SOURCE —
The next part of the output is:
Coefficients:
Estimate Std. Error t value Pr(>|t|)
(Intercept) 11.4076 15.0353 0.759 0.5032
Age 1.4618 0.4643 3.149 0.0513
The values in the Estimate column define the prediction equation. Here, the prediction equation is Income = 11.4076 + (1.4618 * Age). So, if Age = 36, the predicted Income is 11.4076 + (1.4618 * 36) = 64.0324, which is 9.968 less than the actual Income of 74. I'll discuss the rest of the output later when I present a second example.
After the linear regression model was created I added a so-called regression line to the session graph using the command:
> abline(mymodel)

GIVEN MATERIAL —
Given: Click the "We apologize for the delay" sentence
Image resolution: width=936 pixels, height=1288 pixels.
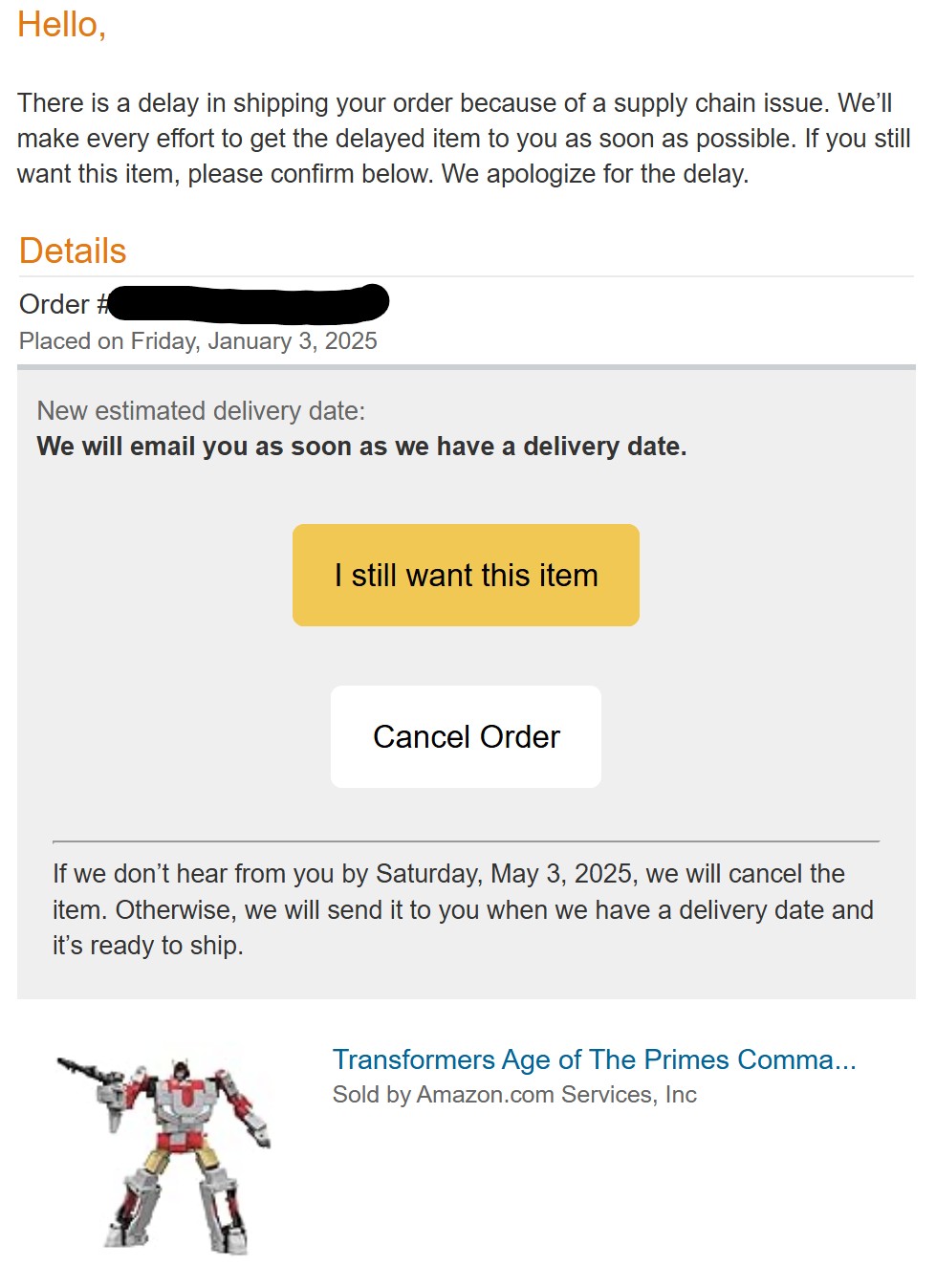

AIM OF THE TASK —
From the linear regression text, copy word for word the part that opens with the words containing "The next part" and closes with "a second example.".

THE ANSWER —
The next part of the output is:
Coefficients:
Estimate Std. Error t value Pr(>|t|)
(Intercept) 11.4076 15.0353 0.759 0.5032
Age 1.4618 0.4643 3.149 0.0513
The values in the Estimate column define the prediction equation. Here, the prediction equation is Income = 11.4076 + (1.4618 * Age). So, if Age = 36, the predicted Income is 11.4076 + (1.4618 * 36) = 64.0324, which is 9.968 less than the actual Income of 74. I'll discuss the rest of the output later when I present a second example.